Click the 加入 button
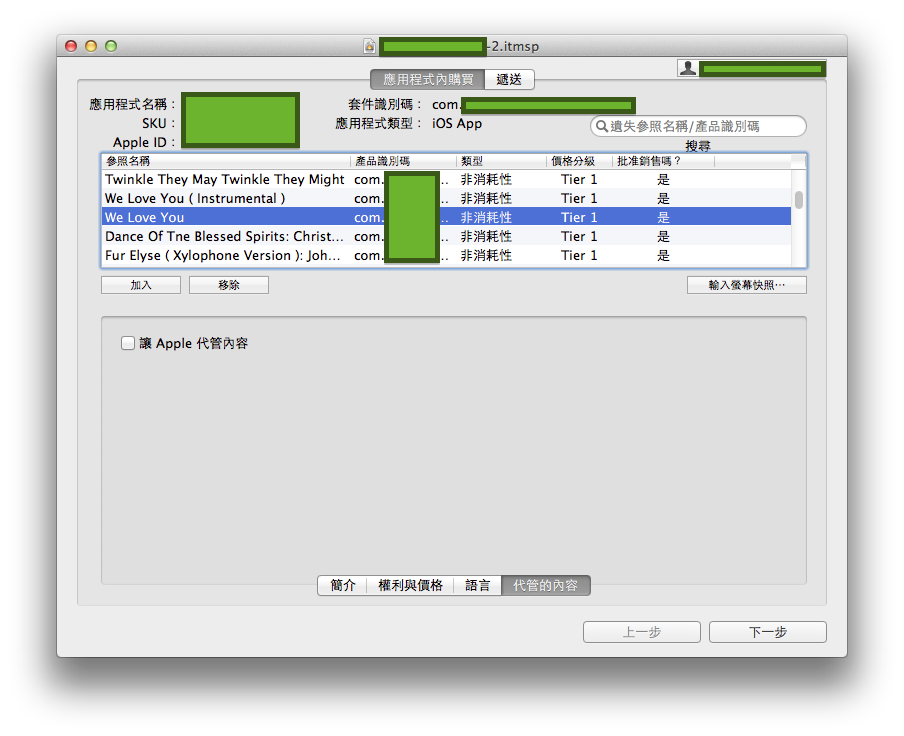The height and width of the screenshot is (736, 904). click(x=141, y=285)
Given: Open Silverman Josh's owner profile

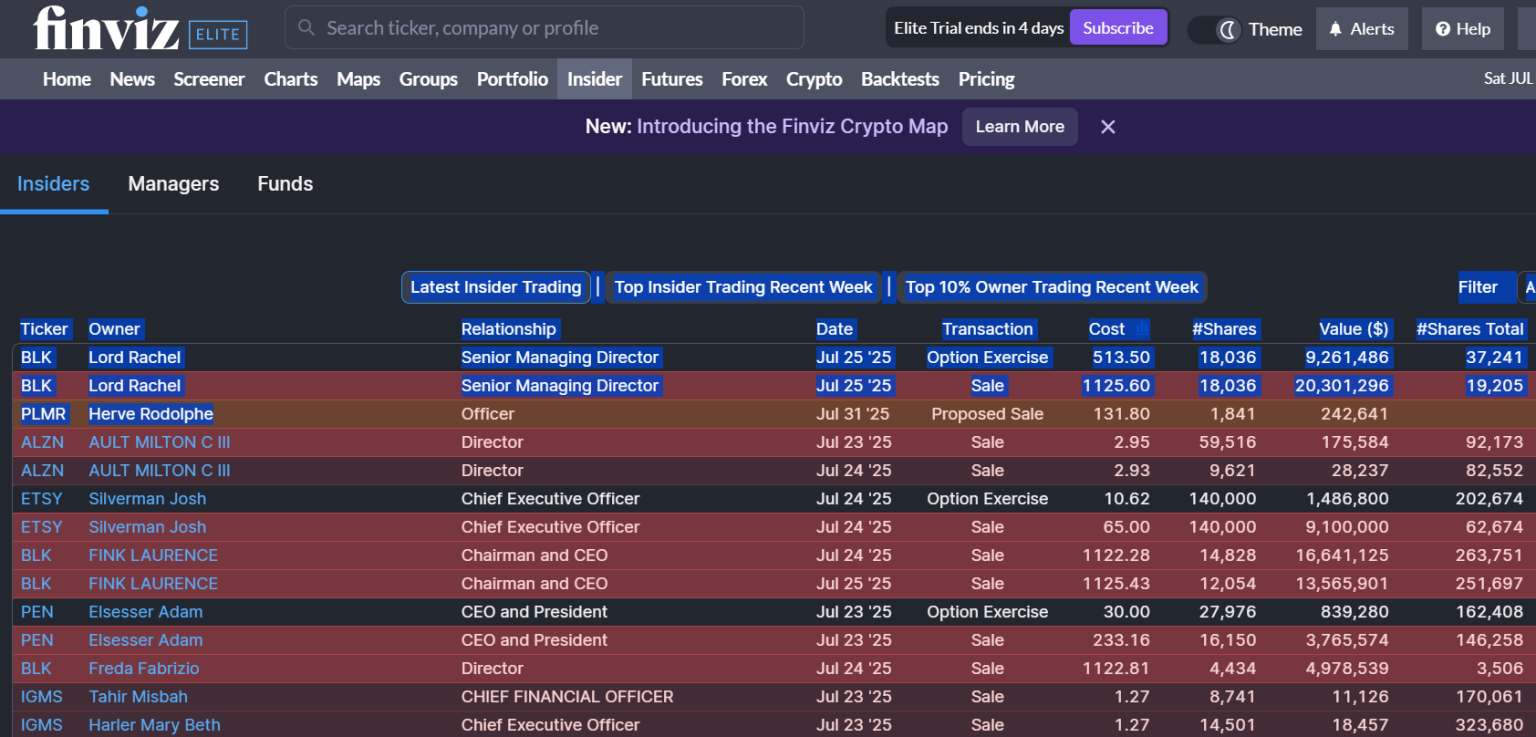Looking at the screenshot, I should point(147,498).
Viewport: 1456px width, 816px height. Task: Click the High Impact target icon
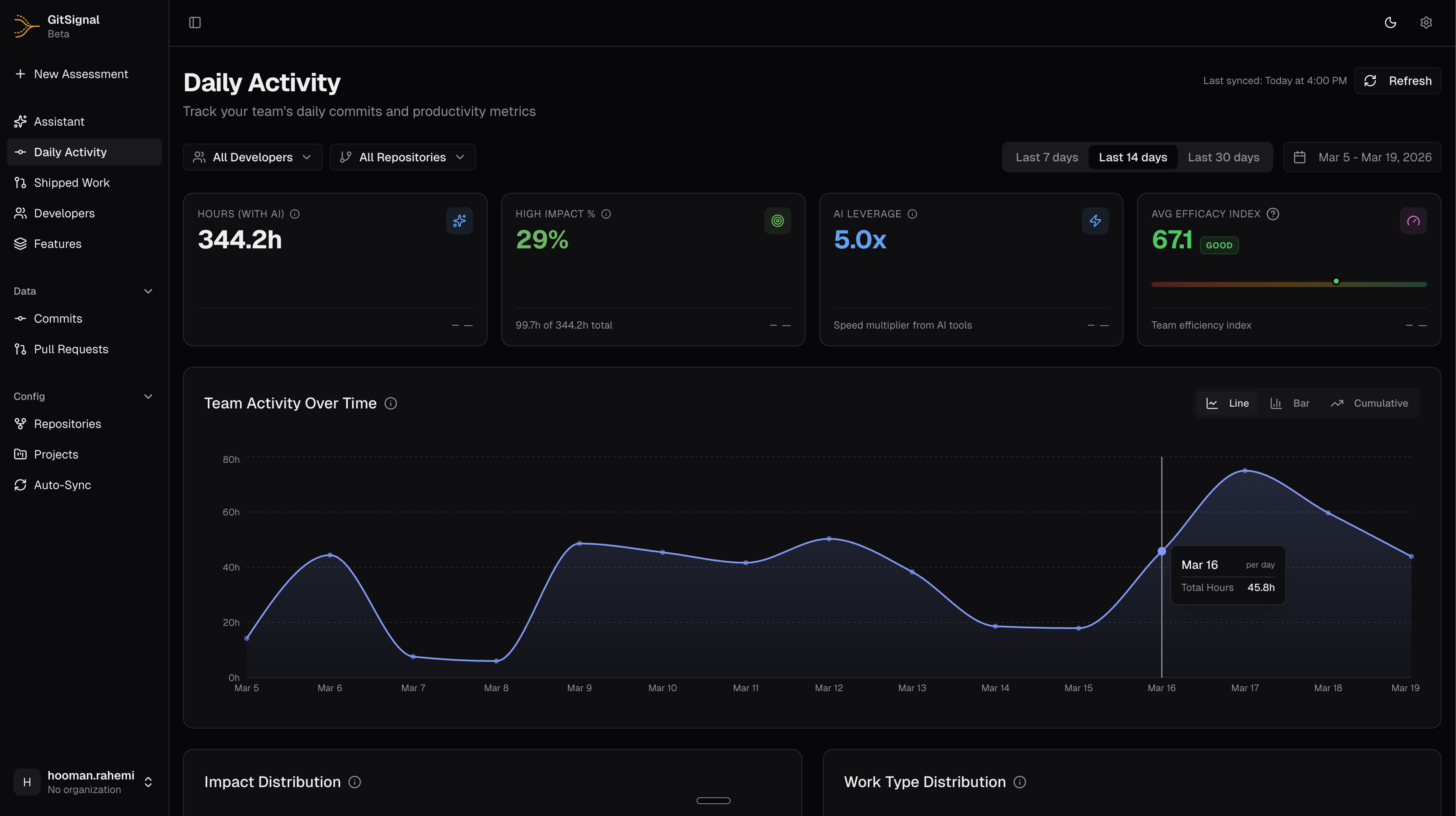point(777,220)
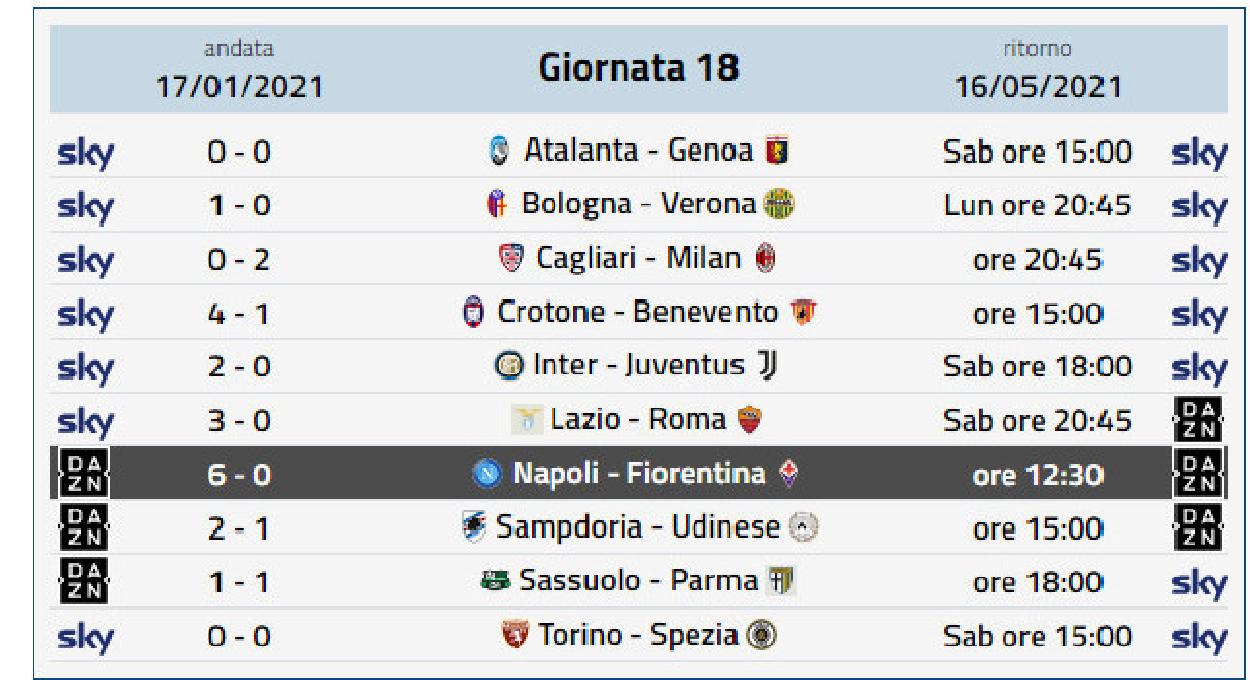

● **YOUR INSTRUCTIONS**
Copy out every line of the listing above word for word, omitting the pictures.

● **FULL OUTPUT**
Click the 加入 button
The height and width of the screenshot is (736, 904). click(x=141, y=285)
Given: Open Silverman Josh's owner profile

Looking at the screenshot, I should point(147,498).
Viewport: 1456px width, 816px height. Task: Click the High Impact target icon
point(777,220)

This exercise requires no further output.